Exercise details – Reproduce the passage on the brain and brain-cells word for word, starting with "Since all normal" and going on through "the abnormal begins.".

The brain in all animals (including man) is but the clearing-house for reactions to environment, for animals are essentially motor or neuromotor mechanisms, composed of many parts, it is true, but integrated by the nervous system. Throughout the phylogenetic history of the race the stimuli of environment have driven this mechanism, whose seat of power—the battery—is the brain.

Since all normal life depends upon the response of the brain to the daily stimuli, we should expect in health, as well as in disease, to find modifications of the functions and the physical state of the component parts of this central battery—the brain-cells. Although we must believe, then, that every reaction to stimuli, however slight, produces a corresponding change in the brain-cells, yet there are certain normal, that is, non-diseased, conditions which produce especially striking changes. The cell changes due to the emotions, for example, are so similar, and in extreme conditions approach so closely to the changes produced by disease, that it is impossible to say where the normal ceases and the abnormal begins.

Information given –
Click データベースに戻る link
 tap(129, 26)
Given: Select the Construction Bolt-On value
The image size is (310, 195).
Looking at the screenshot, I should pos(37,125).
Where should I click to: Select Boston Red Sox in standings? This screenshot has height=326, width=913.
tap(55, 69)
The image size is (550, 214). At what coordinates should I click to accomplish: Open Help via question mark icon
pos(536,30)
--
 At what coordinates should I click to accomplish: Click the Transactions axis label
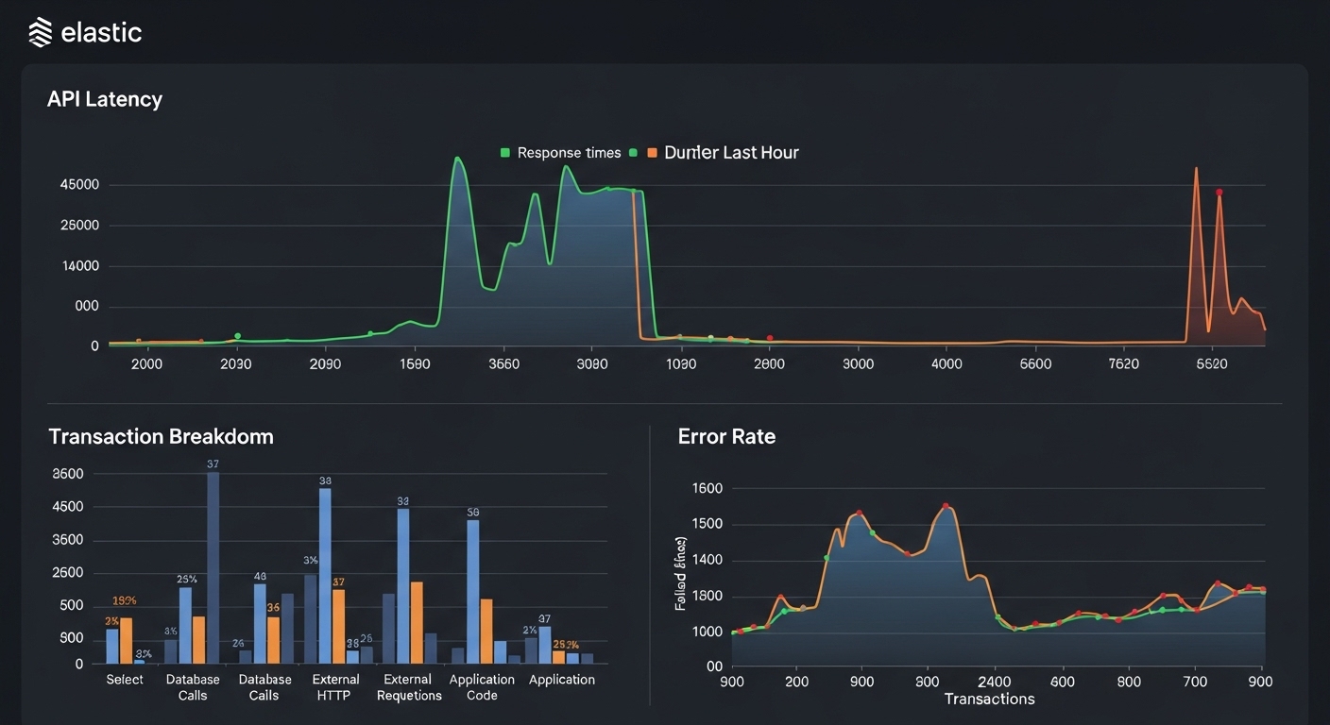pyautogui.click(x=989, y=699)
==
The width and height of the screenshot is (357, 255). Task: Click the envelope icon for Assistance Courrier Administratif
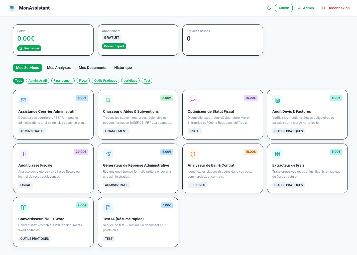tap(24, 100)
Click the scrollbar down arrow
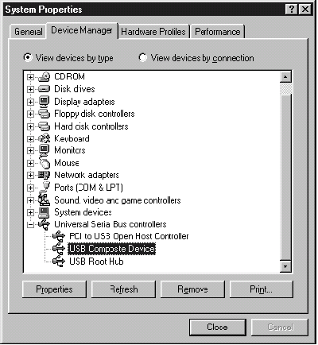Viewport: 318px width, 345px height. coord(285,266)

Solution to the exercise –
Since all normal life depends upon the response of the brain to the daily stimuli, we should expect in health, as well as in disease, to find modifications of the functions and the physical state of the component parts of this central battery—the brain-cells. Although we must believe, then, that every reaction to stimuli, however slight, produces a corresponding change in the brain-cells, yet there are certain normal, that is, non-diseased, conditions which produce especially striking changes. The cell changes due to the emotions, for example, are so similar, and in extreme conditions approach so closely to the changes produced by disease, that it is impossible to say where the normal ceases and the abnormal begins.